Trunk Tools' stack cut document review from 60 days to 10 by ditching general-purpose models
Digital Frontier EditorialJuly 3, 20265 min read
Key Takeaways
Trunk Tools replaced general-purpose LLMs with a three-layer specialized stack — perception, semantics, agents — slashing construction document review from 60 days to 10
Foundation models fail on niche domains because they're optimized for breadth, not the jargon-dense, abbreviation-heavy, format-specific reality of industry data
Real competitive advantage comes from pre-training on proprietary domain data, fine-tuning on practitioner examples, and building custom evaluations — not from bigger context windows
The construction vertical proves a replicable blueprint: structure chaotic proprietary data into knowledge graphs, then train models that actually reason like domain experts
Sixty days to ten. That's not incremental improvement. That's a category error in how the industry thinks about AI adoption.
Trunk Tools didn't achieve it by prompting GPT-4 harder. They did it by accepting an uncomfortable truth: general-purpose models are fundamentally mismatched to the work that actually matters in construction.
Most verticals don't run on clean SaaS databases. They run on PDFs with handwritten markups, proprietary naming conventions, implicit workflows that veterans "just know," and million-page document sets that change daily. Foundation models choke on this. They're trained for breadth — okay at everything, weak at anything niche.
The architecture that replaced the foundation model
Trunk Tools built a three-layer stack: perception, semantics, agents. Perception ingests the chaos — scanned plans, RFIs, submittals, specs — and structures it. Semantics maps that structure into a construction ontology, then a knowledge graph. Agents reason over the graph to automate review cycles that used to take months.
Sarah Buchner, founder and CEO, put it bluntly: "We really set out to take the data from dispersed systems, pre-process it, structure it, go through our ontology into a knowledge graph, and then train AI models." She was a carpenter before she was a founder. She knew the data was ugly. She built for ugly.
Why RAG isn't the answer
The industry's reflex is retrieval-augmented generation. Feed the model better context, get better answers. Kriti Faujdar, a senior product manager in AI infrastructure, calls this a band-aid: "RAG helps a little. But it's just giving better facts to a model that still can't reason properly in the domain."
She's right. A GPT-4-class model can parse a French legal contract but fumbles the specific article references a construction lawyer needs to cite. The vocabulary isn't the problem. The reasoning is. The model doesn't know what a "submittal log" implies about schedule risk. It doesn't know that "per spec section 09 90 00" carries different weight than "per architect's instruction."
Those implicit rules never made it into pretraining. They live in internal systems, proprietary formats, the heads of superintendents with 30 years on job sites.
Fine-tuning for reliability, not intelligence
Sébastien De Bollivier, a developer who works on domain-specific AI, argues the industry fine-tunes for the wrong thing: "Don't fine-tune to make the model 'smarter' about a domain. Fine-tune to make it more reliable on the specific output format your workflow requires."

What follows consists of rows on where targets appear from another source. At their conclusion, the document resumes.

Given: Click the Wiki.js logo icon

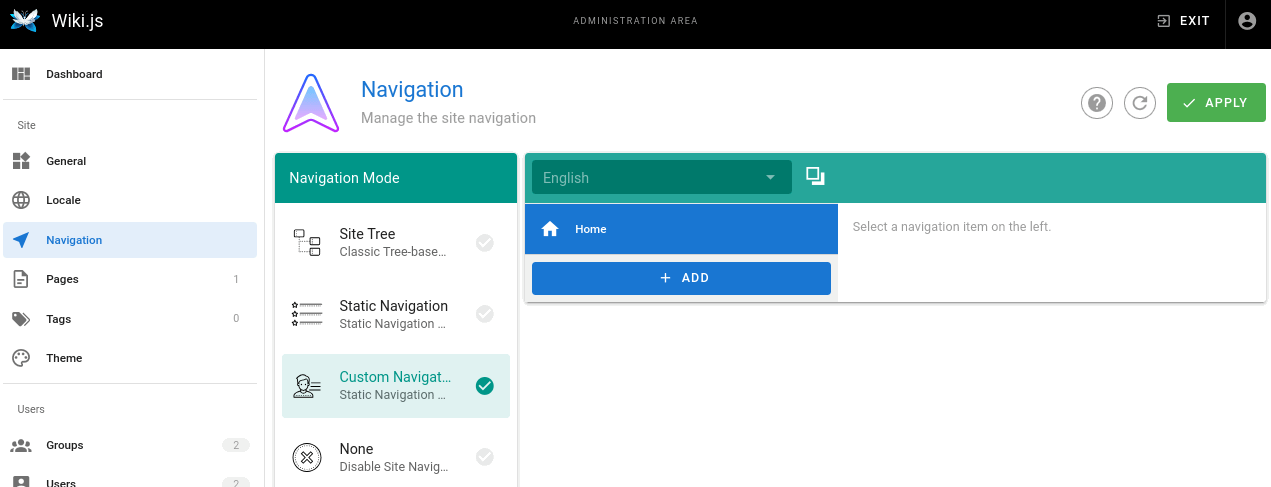Looking at the screenshot, I should (24, 21).
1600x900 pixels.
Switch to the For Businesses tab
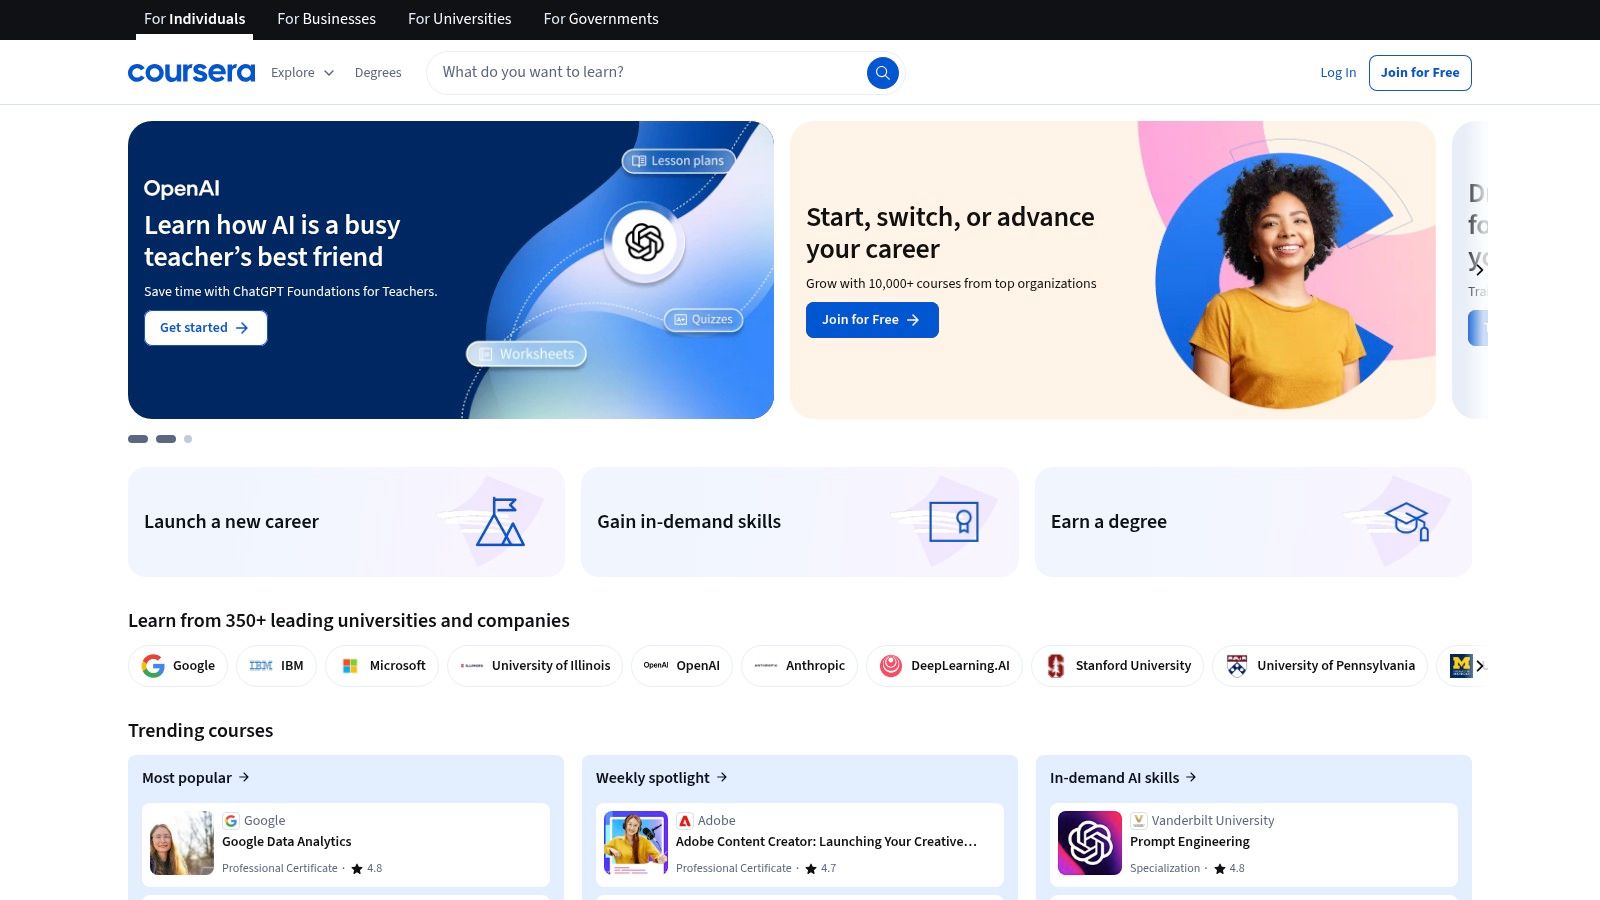click(x=326, y=19)
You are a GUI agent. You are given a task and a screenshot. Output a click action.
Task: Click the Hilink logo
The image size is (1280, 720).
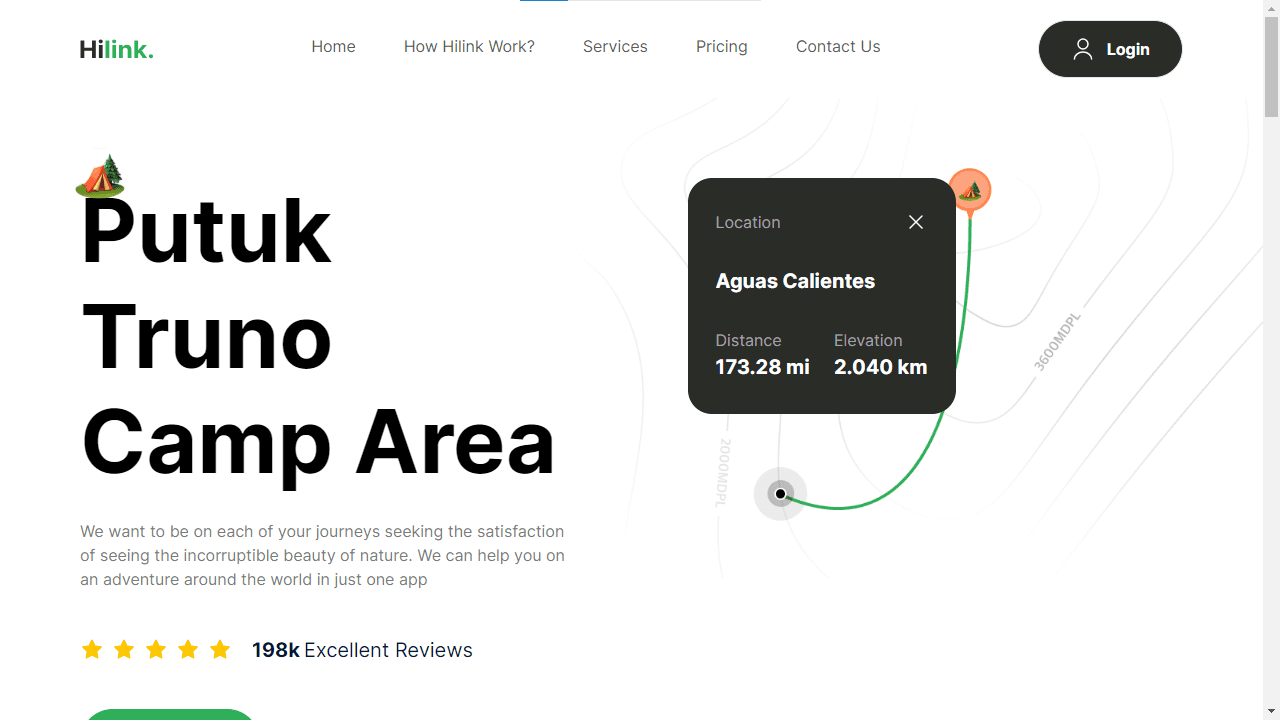[116, 49]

That distinction matters. Trunk Tools didn't need a model that understands construction theory. They needed one that consistently extracts drawing revision numbers, links them to specification sections, and flags conflicts in the exact format their reviewers expect. A few thousand examples from real practitioners beats millions of scraped, noisy ones.
Mixture-of-experts architectures help specialize without blowing up inference costs. Hybrid stacks work too: a general-purpose model for orchestration, a smaller fine-tuned model for domain extraction. But the principle holds — specialization happens at the data layer, not the prompt layer.
The blueprint is portable
Construction isn't special. Every regulated, document-heavy, field-dependent vertical has the same problem. Healthcare has prior authorization letters and clinical notes. Insurance has loss runs and policy endorsements. Manufacturing has shop drawings and quality audits.
In each case, the valuable data is proprietary, format-specific, and reasoning-dense. In each case, foundation models hallucinate the nuances that practitioners live by.
Trunk Tools proved the pattern: ingest the mess, structure it through a domain ontology, build a knowledge graph, train models on practitioner-verified examples, evaluate against real workflow outputs. The stack is replicable. The willingness to do the unglamorous data work is not.
Stop waiting for the next model release
Companies still betting on "GPT-5 will solve this" are losing to competitors who accepted that it won't. The next foundation model will be broader, not deeper. It will still fail on your abbreviation-heavy, jargon-dense, format-specific proprietary data.
The moat isn't access to the best API. The moat is the ontology you build, the evaluations you design, the practitioner feedback loops you institutionalize. Trunk Tools cut 60 days to 10 because they stopped treating construction data as text and started treating it as structured knowledge.
That's the only way any vertical escapes pilot purgatory. The models aren't coming to save you. Build the stack.